__DATA EXTRACT__
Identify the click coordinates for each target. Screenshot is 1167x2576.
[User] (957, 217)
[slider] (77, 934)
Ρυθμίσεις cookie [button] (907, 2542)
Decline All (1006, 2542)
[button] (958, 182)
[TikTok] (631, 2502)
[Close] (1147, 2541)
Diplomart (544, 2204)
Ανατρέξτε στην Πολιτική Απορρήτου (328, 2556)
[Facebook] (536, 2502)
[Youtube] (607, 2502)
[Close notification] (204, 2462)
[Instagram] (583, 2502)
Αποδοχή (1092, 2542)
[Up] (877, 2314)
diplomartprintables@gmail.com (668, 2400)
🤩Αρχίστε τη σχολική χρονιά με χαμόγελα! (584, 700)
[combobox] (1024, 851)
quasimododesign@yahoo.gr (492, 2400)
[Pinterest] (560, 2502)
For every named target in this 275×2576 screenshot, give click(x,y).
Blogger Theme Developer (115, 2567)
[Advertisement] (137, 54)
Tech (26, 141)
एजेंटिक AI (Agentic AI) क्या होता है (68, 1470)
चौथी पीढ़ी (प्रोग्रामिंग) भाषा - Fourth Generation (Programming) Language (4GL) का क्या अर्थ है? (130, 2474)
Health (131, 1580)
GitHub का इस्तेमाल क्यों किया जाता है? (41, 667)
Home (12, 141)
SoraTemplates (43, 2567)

__TASK GOAL__
All the material above should be copied word for word.

__EXERCISE RESPONSE__
Identify the click coordinates for each target. Screenshot is 1167x2576.
[User] (957, 217)
[slider] (77, 934)
Ρυθμίσεις cookie [button] (907, 2542)
Decline All (1006, 2542)
[button] (958, 182)
[TikTok] (631, 2502)
[Close] (1147, 2541)
Diplomart (544, 2204)
Ανατρέξτε στην Πολιτική Απορρήτου (328, 2556)
[Facebook] (536, 2502)
[Youtube] (607, 2502)
[Close notification] (204, 2462)
[Instagram] (583, 2502)
Αποδοχή (1092, 2542)
[Up] (877, 2314)
diplomartprintables@gmail.com (668, 2400)
🤩Αρχίστε τη σχολική χρονιά με χαμόγελα! (584, 700)
[combobox] (1024, 851)
quasimododesign@yahoo.gr (492, 2400)
[Pinterest] (560, 2502)
For every named target in this 275×2576 screenshot, give click(x,y).
Blogger Theme Developer (115, 2567)
[Advertisement] (137, 54)
Tech (26, 141)
एजेंटिक AI (Agentic AI) क्या होता है (68, 1470)
चौथी पीढ़ी (प्रोग्रामिंग) भाषा - Fourth Generation (Programming) Language (4GL) का क्या अर्थ है? (130, 2474)
Health (131, 1580)
GitHub का इस्तेमाल क्यों किया जाता है? (41, 667)
Home (12, 141)
SoraTemplates (43, 2567)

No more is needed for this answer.